Step 4: Verify the security controls
Try uploading something disallowed:
echo MZbinary > /tmp/evil.exe
curl -i -F "file=@/tmp/evil.exe;type=application/x-msdownload" http://localhost:8080/v1/files
# HTTP/1.1 415 Unsupported Media Type
# {"detail": "MIME type 'application/x-msdownload' is not in the allowlist"}
Try uploading something oversized:
dd if=/dev/zero of=/tmp/huge.pdf bs=1M count=100 2>/dev/null
curl -i -F "file=@/tmp/huge.pdf;type=application/pdf" http://localhost:8080/v1/files
# HTTP/1.1 413 Request Entity Too Large
Step 5: Deploy with the gateway and UI
Once the agent is happy locally, redeploy:
make deploy PROJECT=calculus-agent
helm upgrade calculus-gateway ../calculus-gateway/chart \
-n calculus-agent \
--set files.maxBytes=25m \
--set files.allowedMime="application/pdf,image/*"
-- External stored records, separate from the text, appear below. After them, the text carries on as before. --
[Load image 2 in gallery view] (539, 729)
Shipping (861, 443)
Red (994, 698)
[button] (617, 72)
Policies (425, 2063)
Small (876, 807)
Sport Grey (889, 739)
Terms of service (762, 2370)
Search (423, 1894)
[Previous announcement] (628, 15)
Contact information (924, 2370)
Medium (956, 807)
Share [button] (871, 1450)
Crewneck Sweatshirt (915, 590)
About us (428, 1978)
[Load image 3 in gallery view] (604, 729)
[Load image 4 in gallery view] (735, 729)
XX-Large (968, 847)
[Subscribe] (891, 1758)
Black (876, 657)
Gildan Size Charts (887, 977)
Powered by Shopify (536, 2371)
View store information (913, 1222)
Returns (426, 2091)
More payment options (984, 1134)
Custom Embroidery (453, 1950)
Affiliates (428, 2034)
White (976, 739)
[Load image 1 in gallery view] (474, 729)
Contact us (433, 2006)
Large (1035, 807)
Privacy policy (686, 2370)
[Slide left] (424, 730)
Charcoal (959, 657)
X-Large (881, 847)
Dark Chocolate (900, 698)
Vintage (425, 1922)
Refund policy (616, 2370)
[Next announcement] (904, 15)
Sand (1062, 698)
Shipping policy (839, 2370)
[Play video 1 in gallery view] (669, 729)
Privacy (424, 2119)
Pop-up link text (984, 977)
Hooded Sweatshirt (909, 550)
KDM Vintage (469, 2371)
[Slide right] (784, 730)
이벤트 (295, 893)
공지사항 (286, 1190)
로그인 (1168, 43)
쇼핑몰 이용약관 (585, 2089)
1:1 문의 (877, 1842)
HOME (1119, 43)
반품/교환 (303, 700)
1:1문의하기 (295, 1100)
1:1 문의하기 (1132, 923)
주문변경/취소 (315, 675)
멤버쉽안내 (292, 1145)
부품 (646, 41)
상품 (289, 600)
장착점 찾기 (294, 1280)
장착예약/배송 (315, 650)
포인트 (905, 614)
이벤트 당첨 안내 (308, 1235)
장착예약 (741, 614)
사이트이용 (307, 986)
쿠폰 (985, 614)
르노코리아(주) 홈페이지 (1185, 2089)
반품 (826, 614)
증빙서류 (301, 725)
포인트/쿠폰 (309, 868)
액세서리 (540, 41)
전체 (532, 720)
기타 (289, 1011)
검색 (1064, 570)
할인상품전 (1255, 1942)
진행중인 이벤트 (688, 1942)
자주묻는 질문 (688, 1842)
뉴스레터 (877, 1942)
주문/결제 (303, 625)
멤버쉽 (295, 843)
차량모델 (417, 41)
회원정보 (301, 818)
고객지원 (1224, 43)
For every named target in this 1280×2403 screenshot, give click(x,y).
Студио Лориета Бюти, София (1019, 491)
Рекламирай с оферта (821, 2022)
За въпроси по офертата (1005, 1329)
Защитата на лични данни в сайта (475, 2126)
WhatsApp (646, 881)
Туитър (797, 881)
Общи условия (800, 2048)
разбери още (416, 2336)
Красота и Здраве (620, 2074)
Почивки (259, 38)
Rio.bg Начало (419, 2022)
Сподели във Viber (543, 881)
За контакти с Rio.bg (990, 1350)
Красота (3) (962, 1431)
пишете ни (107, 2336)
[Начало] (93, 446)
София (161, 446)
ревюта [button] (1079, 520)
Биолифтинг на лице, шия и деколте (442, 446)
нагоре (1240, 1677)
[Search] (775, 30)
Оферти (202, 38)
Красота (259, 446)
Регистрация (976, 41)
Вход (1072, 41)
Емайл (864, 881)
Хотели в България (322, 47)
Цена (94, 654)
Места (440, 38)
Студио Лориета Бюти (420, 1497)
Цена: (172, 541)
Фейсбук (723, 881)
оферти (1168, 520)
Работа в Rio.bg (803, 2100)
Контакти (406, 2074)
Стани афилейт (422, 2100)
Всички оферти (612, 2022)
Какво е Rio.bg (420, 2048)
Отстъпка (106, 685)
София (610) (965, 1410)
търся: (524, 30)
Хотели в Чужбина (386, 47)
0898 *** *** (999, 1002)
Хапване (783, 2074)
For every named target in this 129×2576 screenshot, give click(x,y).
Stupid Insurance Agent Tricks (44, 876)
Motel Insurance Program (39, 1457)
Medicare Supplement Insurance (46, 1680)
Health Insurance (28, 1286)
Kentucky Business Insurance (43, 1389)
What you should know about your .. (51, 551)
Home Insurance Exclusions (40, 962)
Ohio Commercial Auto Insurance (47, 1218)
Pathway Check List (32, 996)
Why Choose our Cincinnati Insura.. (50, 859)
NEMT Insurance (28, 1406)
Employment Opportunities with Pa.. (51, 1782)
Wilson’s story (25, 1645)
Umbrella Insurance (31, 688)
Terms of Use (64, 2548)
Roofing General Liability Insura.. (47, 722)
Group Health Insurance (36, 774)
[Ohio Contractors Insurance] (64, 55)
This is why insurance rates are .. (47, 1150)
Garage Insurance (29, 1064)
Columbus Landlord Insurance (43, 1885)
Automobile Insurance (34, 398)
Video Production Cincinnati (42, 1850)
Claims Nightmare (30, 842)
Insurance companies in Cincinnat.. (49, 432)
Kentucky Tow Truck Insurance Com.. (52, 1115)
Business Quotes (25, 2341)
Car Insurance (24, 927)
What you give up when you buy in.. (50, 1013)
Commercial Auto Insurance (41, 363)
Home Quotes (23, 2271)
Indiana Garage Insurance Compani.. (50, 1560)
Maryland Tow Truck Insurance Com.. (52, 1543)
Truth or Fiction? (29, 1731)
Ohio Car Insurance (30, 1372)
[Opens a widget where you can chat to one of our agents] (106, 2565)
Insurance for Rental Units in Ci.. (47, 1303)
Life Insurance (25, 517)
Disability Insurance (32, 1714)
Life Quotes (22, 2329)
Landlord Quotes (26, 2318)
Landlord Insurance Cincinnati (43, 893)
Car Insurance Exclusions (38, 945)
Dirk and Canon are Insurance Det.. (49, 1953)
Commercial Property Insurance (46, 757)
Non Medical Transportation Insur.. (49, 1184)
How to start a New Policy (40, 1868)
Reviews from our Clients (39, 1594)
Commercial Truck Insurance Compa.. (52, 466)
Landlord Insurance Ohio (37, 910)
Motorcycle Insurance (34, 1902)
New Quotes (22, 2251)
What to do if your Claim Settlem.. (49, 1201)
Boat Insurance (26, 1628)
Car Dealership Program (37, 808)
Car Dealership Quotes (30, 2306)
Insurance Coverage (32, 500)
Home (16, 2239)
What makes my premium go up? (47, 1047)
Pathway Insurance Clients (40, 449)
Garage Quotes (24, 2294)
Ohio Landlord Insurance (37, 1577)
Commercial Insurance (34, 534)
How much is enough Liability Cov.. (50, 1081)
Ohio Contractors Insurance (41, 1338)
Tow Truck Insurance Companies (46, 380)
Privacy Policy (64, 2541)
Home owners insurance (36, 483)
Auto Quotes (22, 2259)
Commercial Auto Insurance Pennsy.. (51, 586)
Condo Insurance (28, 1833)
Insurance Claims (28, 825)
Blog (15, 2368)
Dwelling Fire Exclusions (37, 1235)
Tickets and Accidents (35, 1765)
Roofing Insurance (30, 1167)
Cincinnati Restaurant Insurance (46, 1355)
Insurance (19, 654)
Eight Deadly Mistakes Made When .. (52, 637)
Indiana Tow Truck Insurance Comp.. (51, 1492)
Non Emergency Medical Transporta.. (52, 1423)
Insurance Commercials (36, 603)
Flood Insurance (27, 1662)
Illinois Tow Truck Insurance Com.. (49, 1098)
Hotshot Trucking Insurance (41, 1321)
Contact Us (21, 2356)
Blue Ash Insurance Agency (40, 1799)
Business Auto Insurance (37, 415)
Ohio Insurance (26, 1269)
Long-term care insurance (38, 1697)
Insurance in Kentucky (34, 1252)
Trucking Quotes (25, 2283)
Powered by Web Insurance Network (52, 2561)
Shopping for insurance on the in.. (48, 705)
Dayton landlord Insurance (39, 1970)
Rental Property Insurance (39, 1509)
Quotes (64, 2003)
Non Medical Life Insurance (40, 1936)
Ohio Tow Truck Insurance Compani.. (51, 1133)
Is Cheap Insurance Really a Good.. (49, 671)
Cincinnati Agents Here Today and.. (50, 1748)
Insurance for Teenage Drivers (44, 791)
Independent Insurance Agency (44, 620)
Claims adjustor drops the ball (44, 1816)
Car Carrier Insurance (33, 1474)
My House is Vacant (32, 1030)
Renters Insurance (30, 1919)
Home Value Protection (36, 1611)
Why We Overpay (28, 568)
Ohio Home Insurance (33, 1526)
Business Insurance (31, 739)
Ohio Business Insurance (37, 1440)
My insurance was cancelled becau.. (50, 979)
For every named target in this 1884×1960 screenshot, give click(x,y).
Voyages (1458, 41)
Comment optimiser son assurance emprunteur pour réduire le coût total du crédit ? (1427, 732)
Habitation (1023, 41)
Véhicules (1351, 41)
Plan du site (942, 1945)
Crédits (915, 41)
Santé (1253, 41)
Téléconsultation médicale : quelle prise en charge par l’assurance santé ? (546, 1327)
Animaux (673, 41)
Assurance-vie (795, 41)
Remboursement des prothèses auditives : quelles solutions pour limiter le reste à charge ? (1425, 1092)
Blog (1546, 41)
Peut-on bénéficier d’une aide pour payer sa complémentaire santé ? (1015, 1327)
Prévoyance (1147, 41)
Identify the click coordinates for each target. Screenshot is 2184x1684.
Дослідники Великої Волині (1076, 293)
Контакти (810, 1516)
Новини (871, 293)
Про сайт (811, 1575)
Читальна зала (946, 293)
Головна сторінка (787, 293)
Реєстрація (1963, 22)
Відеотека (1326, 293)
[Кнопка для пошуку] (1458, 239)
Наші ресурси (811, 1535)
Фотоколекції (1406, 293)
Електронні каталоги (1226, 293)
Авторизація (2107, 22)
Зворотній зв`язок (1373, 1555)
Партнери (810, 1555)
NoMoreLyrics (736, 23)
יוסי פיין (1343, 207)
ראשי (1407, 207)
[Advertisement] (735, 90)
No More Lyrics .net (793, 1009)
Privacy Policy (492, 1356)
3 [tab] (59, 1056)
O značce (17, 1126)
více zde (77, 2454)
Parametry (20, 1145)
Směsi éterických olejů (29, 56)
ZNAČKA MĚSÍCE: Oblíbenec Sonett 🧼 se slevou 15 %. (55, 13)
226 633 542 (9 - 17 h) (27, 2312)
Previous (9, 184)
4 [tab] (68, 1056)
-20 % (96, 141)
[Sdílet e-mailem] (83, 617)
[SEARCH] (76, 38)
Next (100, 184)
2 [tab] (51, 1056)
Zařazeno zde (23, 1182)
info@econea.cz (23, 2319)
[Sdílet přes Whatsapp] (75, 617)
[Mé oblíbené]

helm upgrade calculus-ui ../calculus-ui/chart \
-n calculus-agent \
--set files.maxBytes=25m
Open the UI, drag a PDF onto the chat input, watch the progress chip, then ask a question.
Verifying everything is wired up¶
# Agent: file uploads enabled?
curl http://my-agent:8080/v1/agent-info | jq '.server.files.enabled'
# Gateway: configured caps?
oc logs deployment/calculus-gateway -n calculus-agent | grep files_max_bytes
# UI: config exposed?
curl http://my-ui:3000/api/config | jq
# Round-trip: upload through the gateway and confirm the chip path
echo test > /tmp/x.txt
curl -F "file=@/tmp/x.txt" https://calculus-gateway.apps.cluster/v1/files | jq
If any layer rejects, the error surfaces with a JSON message — read the status code first, then the body. The most common gotchas are gateway/agent allowlist mismatches and forgotten PVCs eating uploaded files on pod restart.
What's next¶
You now have file ingestion wired across the full stack. Some directions to take it further:
- Background-queue parsing for large documents (multi-hundred-page PDFs).
- Chunking + pgvector retrieval so the agent doesn't dump entire documents into context. Needs a fresh ADR before code.
- Custom parsers beyond Docling — for example, the
xml-analysis-framework
for S1000D technical documentation, plugged in via the
FileParserABC. - Per-tenant quotas so a single user can't monopolise the bytes PVC. Combine with the per-tenant cost tracking from Module 8.
The patterns from this module — opt-in extras, layered security, streaming proxies, and explicit failure modes — apply equally to any new ingestion surface you bolt onto the agent. File uploads are the first; webhooks, message-queue ingestion, and scheduled pulls follow the same shape.